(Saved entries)

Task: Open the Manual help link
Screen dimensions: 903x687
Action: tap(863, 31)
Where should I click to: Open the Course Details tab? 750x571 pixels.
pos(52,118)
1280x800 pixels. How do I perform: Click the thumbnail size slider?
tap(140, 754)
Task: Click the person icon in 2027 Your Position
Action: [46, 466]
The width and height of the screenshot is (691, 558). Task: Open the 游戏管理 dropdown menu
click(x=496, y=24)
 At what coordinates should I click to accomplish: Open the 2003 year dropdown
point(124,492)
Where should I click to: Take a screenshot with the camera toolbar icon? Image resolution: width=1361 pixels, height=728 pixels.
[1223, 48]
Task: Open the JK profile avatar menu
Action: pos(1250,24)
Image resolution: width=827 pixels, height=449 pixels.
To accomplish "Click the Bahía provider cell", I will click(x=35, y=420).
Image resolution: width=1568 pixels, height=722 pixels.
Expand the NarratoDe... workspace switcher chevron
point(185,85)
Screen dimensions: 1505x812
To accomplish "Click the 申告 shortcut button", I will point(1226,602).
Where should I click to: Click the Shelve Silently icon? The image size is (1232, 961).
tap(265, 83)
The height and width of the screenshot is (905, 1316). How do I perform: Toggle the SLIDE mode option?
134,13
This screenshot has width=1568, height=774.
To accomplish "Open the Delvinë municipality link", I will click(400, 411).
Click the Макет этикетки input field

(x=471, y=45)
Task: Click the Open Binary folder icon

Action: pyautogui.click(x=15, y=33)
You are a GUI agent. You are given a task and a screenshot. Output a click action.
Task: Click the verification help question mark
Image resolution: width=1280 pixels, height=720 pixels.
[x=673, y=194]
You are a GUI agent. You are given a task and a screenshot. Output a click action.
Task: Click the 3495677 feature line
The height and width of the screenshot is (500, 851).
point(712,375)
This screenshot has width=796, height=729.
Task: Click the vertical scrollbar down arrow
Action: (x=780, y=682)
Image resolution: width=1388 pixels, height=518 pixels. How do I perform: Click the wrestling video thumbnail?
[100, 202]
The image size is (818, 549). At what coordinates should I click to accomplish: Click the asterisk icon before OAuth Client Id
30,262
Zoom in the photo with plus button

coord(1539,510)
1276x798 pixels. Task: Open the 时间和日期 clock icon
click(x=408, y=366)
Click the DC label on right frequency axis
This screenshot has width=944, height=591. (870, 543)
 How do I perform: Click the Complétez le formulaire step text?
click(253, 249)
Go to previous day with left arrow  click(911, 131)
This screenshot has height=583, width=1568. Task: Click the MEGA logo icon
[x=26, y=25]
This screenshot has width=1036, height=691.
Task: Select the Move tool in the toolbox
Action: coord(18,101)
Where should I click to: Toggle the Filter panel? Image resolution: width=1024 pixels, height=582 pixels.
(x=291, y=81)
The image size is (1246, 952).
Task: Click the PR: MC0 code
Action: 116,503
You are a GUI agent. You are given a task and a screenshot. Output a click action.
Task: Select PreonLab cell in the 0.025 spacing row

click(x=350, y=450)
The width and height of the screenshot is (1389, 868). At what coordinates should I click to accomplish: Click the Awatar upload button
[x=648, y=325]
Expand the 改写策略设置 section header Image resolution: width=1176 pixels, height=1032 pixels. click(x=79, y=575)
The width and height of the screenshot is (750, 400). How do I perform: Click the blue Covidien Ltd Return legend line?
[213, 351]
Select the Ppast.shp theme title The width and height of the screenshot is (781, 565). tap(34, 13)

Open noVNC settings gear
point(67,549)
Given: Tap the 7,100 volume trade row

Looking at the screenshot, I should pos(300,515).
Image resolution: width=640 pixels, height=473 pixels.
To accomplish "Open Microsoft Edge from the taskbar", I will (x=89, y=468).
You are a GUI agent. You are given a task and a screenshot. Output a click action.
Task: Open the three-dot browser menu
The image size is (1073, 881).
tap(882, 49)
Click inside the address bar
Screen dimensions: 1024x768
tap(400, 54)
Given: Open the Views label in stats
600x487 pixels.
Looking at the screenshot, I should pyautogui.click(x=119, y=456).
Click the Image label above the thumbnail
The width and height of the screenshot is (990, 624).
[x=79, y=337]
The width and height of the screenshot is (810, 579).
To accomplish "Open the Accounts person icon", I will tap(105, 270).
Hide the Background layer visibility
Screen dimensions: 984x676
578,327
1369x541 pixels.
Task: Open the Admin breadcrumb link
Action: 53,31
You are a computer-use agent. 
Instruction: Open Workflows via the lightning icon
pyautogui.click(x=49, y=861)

# Task directions
Could you reproduce exactly the lines of the entries above, from the one with "Where should I click to: Toggle" through the one with "Given: Open the Views label in stats", and nothing else?

# Solution to this task
Where should I click to: Toggle the Filter panel? Image resolution: width=1024 pixels, height=582 pixels.
(x=291, y=81)
The image size is (1246, 952).
Task: Click the PR: MC0 code
Action: 116,503
You are a GUI agent. You are given a task and a screenshot. Output a click action.
Task: Select PreonLab cell in the 0.025 spacing row

click(x=350, y=450)
The width and height of the screenshot is (1389, 868). At what coordinates should I click to accomplish: Click the Awatar upload button
[x=648, y=325]
Expand the 改写策略设置 section header Image resolution: width=1176 pixels, height=1032 pixels. click(x=79, y=575)
The width and height of the screenshot is (750, 400). How do I perform: Click the blue Covidien Ltd Return legend line?
[213, 351]
Select the Ppast.shp theme title The width and height of the screenshot is (781, 565). tap(34, 13)

Open noVNC settings gear
point(67,549)
Given: Tap the 7,100 volume trade row

Looking at the screenshot, I should pos(300,515).
Image resolution: width=640 pixels, height=473 pixels.
To accomplish "Open Microsoft Edge from the taskbar", I will (x=89, y=468).
You are a GUI agent. You are given a task and a screenshot. Output a click action.
Task: Open the three-dot browser menu
The image size is (1073, 881).
tap(882, 49)
Click inside the address bar
Screen dimensions: 1024x768
tap(400, 54)
Given: Open the Views label in stats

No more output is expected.